I think Richard Adams makes a good point that a system that centralizes health care spending decisions across the age spectrum will over the long run tend to shift health care resources away from the old and very sick to other groups that might get more "quality of life benefit" as determined by somebody else. I think that concern is valid, but I come at it from another direction. Under any likely (or even very unlikely but possible) health care policy scenario, the government will still be paying for a large portion of end of life care. Medicare might be restructured any number of ways (including vouchers), but most old people will still be depending on government dollars for their health care. The key is balancing government's spending obligations, and changing the health care market so that the government can give the elderly access to high quality care without crushing the economy.
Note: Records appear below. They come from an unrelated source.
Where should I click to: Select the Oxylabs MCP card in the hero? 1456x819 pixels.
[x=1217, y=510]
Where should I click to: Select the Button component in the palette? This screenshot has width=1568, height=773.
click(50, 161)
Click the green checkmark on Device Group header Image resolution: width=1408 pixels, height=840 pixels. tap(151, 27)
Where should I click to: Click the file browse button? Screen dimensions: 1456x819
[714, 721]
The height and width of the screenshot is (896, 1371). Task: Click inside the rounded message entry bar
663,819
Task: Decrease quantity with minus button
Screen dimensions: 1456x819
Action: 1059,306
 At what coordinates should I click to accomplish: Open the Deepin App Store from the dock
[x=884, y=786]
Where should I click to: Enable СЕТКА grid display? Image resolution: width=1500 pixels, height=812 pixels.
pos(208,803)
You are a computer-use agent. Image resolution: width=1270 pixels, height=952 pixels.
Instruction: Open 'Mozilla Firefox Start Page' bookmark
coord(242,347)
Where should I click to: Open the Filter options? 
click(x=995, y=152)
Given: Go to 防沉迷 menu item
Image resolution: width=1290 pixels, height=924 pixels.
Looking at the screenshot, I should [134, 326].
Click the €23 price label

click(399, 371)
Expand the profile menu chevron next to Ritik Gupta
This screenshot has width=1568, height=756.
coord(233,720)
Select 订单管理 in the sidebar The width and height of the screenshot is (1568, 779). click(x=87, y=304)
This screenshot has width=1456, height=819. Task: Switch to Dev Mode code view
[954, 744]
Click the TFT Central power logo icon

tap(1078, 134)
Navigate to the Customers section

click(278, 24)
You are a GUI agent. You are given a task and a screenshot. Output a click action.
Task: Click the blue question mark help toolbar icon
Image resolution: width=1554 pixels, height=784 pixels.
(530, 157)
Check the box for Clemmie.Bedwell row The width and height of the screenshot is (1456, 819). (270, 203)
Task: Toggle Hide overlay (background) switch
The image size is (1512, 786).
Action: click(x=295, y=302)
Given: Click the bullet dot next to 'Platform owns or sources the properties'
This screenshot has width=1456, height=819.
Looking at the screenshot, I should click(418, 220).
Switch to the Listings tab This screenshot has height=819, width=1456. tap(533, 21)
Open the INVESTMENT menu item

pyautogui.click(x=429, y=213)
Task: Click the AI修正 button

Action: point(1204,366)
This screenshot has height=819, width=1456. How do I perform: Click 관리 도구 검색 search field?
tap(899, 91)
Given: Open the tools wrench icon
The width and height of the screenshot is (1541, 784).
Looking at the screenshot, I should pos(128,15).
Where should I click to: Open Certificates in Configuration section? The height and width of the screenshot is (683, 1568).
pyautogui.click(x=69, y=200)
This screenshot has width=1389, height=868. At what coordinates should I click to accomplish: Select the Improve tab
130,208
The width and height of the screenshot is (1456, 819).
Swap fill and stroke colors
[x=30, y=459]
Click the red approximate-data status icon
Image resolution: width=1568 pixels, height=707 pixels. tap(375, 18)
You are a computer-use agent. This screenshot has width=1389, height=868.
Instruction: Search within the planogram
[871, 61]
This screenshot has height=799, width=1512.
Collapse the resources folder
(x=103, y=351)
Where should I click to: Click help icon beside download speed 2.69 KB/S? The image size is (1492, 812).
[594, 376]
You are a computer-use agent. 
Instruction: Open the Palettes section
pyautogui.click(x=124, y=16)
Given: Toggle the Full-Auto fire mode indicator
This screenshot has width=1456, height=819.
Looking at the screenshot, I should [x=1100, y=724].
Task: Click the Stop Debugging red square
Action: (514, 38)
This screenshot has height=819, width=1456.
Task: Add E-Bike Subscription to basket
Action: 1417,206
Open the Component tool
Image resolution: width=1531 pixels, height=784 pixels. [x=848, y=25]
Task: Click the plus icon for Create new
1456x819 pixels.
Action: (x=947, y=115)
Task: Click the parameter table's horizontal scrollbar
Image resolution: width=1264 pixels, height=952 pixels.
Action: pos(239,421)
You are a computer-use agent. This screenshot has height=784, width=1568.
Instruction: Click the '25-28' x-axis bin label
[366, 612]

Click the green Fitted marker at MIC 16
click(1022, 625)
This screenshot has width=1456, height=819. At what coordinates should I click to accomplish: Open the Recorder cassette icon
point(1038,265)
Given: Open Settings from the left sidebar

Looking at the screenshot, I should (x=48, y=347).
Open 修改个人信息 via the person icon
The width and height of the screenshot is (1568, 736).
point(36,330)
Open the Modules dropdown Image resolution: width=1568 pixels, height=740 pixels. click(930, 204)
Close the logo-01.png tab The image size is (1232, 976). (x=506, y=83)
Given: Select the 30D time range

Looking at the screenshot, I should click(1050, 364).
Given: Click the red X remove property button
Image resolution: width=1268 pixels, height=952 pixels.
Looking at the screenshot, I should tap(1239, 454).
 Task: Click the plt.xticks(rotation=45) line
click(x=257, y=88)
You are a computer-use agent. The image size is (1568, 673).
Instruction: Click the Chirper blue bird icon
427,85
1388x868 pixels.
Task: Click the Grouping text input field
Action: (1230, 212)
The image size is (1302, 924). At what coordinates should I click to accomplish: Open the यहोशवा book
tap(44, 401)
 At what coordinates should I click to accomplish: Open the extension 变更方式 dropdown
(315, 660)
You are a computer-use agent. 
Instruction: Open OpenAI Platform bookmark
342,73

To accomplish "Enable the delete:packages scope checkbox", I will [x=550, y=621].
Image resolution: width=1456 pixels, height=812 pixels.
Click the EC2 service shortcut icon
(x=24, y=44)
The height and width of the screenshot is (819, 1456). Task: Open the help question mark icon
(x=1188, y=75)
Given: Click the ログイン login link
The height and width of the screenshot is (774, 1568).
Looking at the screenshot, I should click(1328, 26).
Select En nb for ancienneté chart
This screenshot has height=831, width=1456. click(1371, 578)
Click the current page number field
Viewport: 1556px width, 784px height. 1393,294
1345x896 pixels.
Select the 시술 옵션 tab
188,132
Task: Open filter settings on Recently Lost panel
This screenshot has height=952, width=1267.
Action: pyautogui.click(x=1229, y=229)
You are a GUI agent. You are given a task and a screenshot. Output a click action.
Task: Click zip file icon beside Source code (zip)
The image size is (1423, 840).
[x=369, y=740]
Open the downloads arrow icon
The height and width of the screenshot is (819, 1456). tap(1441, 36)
My favored approach is to try to bring down the cost of health care in general by forcing providers to compete for the health care dollars of consumers. Various versions of this approach have been described by David Goldhill, Walter Russell Mead and Paul Ryan. Health care providers would have to find ways to provide their services more cheaply than their competitors, which if the experiences of any other industry is a guide, will lead to business model improvement that will allow them to provide a higher volume of services at a lower cost per service. Mead's description of the walk-in Walmart clinic where the medical personnel will have instant access to your electronic medical records and a constantly updated database of best practices is just one possible example. Maybe we will see a partial return to older ways of doing things. Maybe semiretired doctors will hang a shingle outside their door to see people for routine ailments. The traffic might be low, but hey, they are at home watching tv anyway. A system in which people spend their own money for routine care (in return for higher wages and a tax credit) could make this a viable model. He could charge less (maybe twenty five bucks for a fifteen minute visit about something like a cold or ear infection) and since the transacton would be in cash, he would have little administrative overhead. As a (very large) participant in this market-oriented system, the government would be able to buy more health care for its elderly dependents at a lower cost and make continuing their care much less of a burden
Obamacare moves in the opposite direction. It cuts medicare while adding a new middle-class entitlement. It virtually outlaws HSAs and turns health care into government mandated and partially government subsidized comprehensive health care prepayment. Since government will force people into a system of health care prepayment (people will have to pay for their health care whether they need, want, or even use the services) there will be no incentive for consumers to shop and therefor no consumer pressure on providers to control costs. The result will be both artificially high prices and overuse of services. At some point the government will run out of money to pay for it all. That doesn't mean that cost won't be contained, just that it will be contained in a brutal and stupid way. Rather than improve productivity, the government will then ration the artificial scarcity that government policy created by denying services. Whether the denial is done by career bureaucrats or elected officials, the process will be opaque so as to deflect blame from those who are being denied care (in every sense of the word). There is a certain sensibility that argues this is the way to go. One might argue that centralized "expert" direction of medical resources will lead to more efficient and fair distribution than expanding the confusing, wasteful market. The distribution of medical resources from the soon to die (well relatively soon) also has its defenders. In one unguarded moment, Obama was one of them.